Baseball et numérique

Fortitude. The Exemplary Life of Jackie Robinson (2013)

L’Oreille tendue aime le numérique, de courriel en site, de Tumblr en blogue.

Elle admire Jackie Robinson, le premier joueur noir du baseball dit «moderne». Celui-ci a commencé sa carrière avec les Dodgers de Brooklyn en 1947, après avoir joué un an avec les Royaux de Montréal.

L’Oreille devait donc lire le livre numérique «augmenté» ou «enrichi» — texte, photos, vidéos, liens — de Lyle Spencer, Fortitude. The Exemplary Life of Jackie Robinson (2013), conçu spécifiquement pour le iPad.

Les textes ne lui laisseront pas une impression durable : qui a lu les livres de Jules Tygiel (1997), d’Arnold Rampersad (1997) ou de Jonathan Eig (2007) n’y apprendra rien de nouveau. La prose est édifiante et patriotique. Le livre est bref et pourtant répétitif : chaque chapitre est précédé de son résumé. L’auteur trouve aussi le moyen d’y inclure deux passages sur des joueurs sans rapport direct avec la carrière de Jackie Robinson, George Brett (lui et Robinson sont au Temple de la renommée du baseball) et Ron Santo (lui et Robinson étaient diabétiques).

Les images, fixes et mobiles, sont bien intégrées au texte et elles sont belles, iPad oblige, mais, elles aussi, répétitives. Combien de fois doit-on montrer Robinson en train de voler le marbre durant le premier match des Séries mondiales de 1955 contre les Yankees de New York, et le receveur des Yankees, Yogi Berra, devenir furieux à la suite de la décision de l’arbitre sur ce jeu ? (Note pour les non-initiés : voler le marbre est un exploit rarissime au baseball, et Robinson y excellait.)

On pourrait reprocher aux concepteurs du livre, l’auteur mais aussi l’organisation des ligues majeures de baseball (Major League Baseball), de ne pas avoir tenu compte du tout des représentations culturelles de Jackie Robinson. Il y des romans, par exemple ceux de Don DeLillo et de Robert B. Parker, qui ont transformé Robinson en personnage. Pourquoi ne pas les citer ? Il y a des chansons sur lui : pensons à «Did You See Jackie Robinson Hit that Ball», disponible sur YouTube. Pourquoi ne pas les faire entendre ? Avant 42 (2013), il y a au moins eu un autre film sur JR, The Jackie Robinson Story (1950), qu’on peut voir ici. Pourquoi ne pas en diffuser des extraits ? On aurait pu aller bien plus loin qu’on ne l’a fait dans l’utilisation des ressources du numérique.

Il faut toutefois signaler deux choses dans Fortitude, dont l’une tient à la dimension «augmentée» du livre.

En 1962, dès sa première année d’éligibilité, Jackie Robinson est élu au Temple de la renommée du baseball : il y est le premier joueur noir. Comme c’est d’usage, il doit livrer un discours d’acceptation lors d’une cérémonie tenue à Cooperstown. Le livre contient le texte de ce discours, mais aussi une lecture, captée sur vidéo, de ce discours par des boursiers de la fondation Jackie-Robinson. Cette lecture est doublement touchante, notamment parce qu’il s’agit d’un texte fait essentiellement de remerciements : Jackie Robinson remerciait ceux qui avaient rendu sa carrière possible; les étudiants d’aujourd’hui le remercient, lui, même s’il est mort en 1972, de ce qu’il a fait pour eux.

▸ ENREGISTREMENTS CONSERVÉS
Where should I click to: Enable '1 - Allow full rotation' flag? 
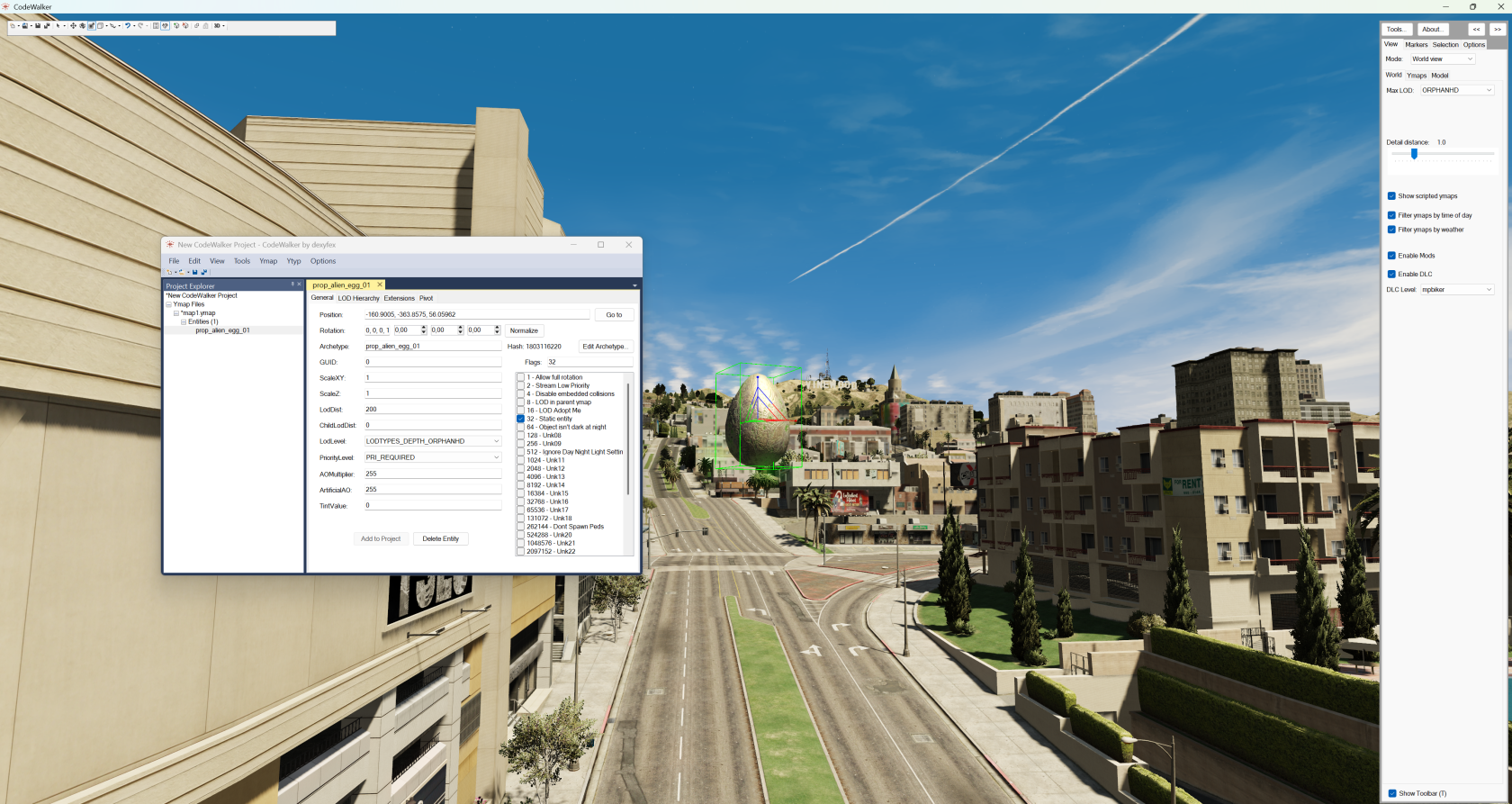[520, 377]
==
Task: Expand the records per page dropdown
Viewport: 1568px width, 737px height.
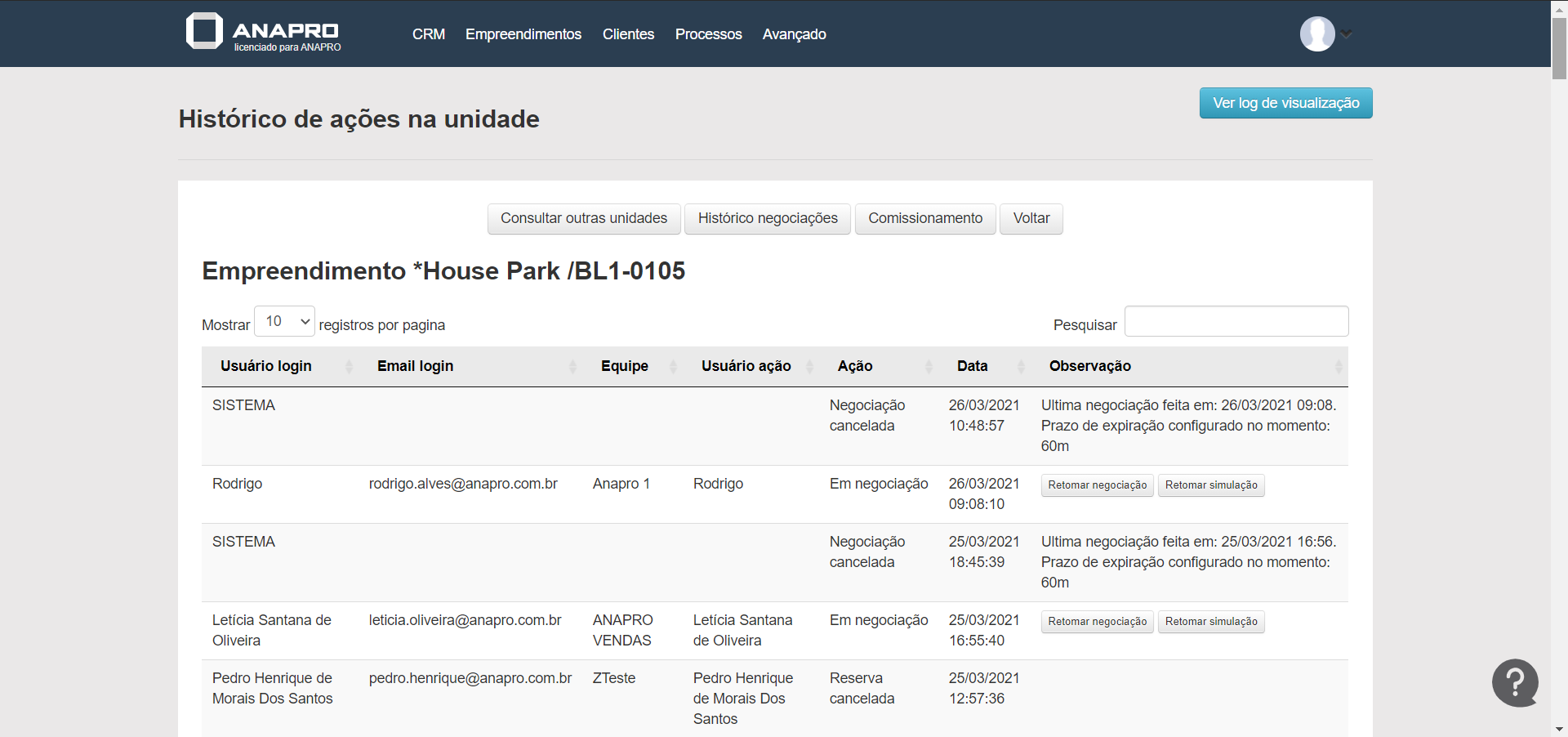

▸ CONSIGNES DE TRAVAIL
(a) Transcrivez le texte sur Jackie Robinson depuis «Elle admire Jackie» jusqu'à «Royaux de Montréal.» inclus.
(b) Relevez toutes les équipes de baseball nommées dans le texte sur Jackie Robinson.

▸ ENSEMBLE DES RÉPONSES
(a)
Elle admire Jackie Robinson, le premier joueur noir du baseball dit «moderne». Celui-ci a commencé sa carrière avec les Dodgers de Brooklyn en 1947, après avoir joué un an avec les Royaux de Montréal.

(b)
- Dodgers de Brooklyn
- Royaux de Montréal
- Yankees de New York